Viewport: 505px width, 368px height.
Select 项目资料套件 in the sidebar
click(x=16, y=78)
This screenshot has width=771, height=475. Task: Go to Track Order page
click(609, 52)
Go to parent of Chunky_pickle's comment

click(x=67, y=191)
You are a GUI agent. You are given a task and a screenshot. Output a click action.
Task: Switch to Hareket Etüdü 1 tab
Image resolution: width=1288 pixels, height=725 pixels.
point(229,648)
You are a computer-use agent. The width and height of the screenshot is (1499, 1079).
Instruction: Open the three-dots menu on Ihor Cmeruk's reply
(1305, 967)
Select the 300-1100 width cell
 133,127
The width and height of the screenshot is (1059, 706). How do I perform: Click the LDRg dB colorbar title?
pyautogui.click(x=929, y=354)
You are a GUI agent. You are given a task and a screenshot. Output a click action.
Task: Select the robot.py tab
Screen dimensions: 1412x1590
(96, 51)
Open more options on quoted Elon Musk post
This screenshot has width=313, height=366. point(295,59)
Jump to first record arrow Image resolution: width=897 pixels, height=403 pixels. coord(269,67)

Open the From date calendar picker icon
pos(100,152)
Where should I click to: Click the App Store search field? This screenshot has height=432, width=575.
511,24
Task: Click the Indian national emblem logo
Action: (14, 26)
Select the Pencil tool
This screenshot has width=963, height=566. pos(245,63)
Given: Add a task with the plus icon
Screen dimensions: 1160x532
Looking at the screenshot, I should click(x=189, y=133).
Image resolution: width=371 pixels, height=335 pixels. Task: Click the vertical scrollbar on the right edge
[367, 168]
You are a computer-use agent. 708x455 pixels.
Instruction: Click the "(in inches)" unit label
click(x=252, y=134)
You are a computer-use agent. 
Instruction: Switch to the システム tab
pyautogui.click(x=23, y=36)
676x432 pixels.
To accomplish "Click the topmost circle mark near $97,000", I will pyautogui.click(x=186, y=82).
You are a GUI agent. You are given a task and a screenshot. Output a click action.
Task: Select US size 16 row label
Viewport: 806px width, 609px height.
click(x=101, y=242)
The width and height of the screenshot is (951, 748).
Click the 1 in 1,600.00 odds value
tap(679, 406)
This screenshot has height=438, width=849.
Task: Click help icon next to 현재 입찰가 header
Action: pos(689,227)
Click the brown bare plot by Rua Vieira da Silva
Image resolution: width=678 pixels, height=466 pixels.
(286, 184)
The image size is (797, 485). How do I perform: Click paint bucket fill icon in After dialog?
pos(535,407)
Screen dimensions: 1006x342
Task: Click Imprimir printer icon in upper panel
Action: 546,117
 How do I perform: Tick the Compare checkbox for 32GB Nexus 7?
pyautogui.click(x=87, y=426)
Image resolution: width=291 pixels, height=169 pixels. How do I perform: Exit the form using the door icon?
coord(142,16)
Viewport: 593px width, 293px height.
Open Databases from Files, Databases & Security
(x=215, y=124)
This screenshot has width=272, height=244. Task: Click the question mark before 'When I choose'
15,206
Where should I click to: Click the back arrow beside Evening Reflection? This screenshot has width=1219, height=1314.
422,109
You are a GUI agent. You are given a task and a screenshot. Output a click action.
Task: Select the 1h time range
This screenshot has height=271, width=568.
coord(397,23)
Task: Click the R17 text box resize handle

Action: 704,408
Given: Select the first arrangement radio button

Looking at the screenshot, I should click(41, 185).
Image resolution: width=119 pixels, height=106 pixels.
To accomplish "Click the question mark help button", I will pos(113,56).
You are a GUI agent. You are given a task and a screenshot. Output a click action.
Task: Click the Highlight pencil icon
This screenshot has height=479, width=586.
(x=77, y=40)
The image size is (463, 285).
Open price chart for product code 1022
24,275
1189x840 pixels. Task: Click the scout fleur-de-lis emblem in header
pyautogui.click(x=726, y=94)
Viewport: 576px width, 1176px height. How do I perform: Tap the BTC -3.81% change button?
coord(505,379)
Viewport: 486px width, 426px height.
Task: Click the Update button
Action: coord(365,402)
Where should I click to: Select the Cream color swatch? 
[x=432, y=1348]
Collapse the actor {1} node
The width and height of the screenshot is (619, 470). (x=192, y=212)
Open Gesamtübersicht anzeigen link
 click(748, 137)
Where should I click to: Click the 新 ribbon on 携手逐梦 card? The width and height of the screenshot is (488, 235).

★ ★ ★ ★ ★ ★ ★

### TASK GOAL:
Write out the lines above exactly, beginning at the line that contains "1189x840 pixels. Task: Click" and stopping after the line that contains "[x=432, y=1348]".

### WRITTEN ANSWER:
1189x840 pixels. Task: Click the scout fleur-de-lis emblem in header
pyautogui.click(x=726, y=94)
Viewport: 576px width, 1176px height. How do I perform: Tap the BTC -3.81% change button?
coord(505,379)
Viewport: 486px width, 426px height.
Task: Click the Update button
Action: coord(365,402)
Where should I click to: Select the Cream color swatch? 
[x=432, y=1348]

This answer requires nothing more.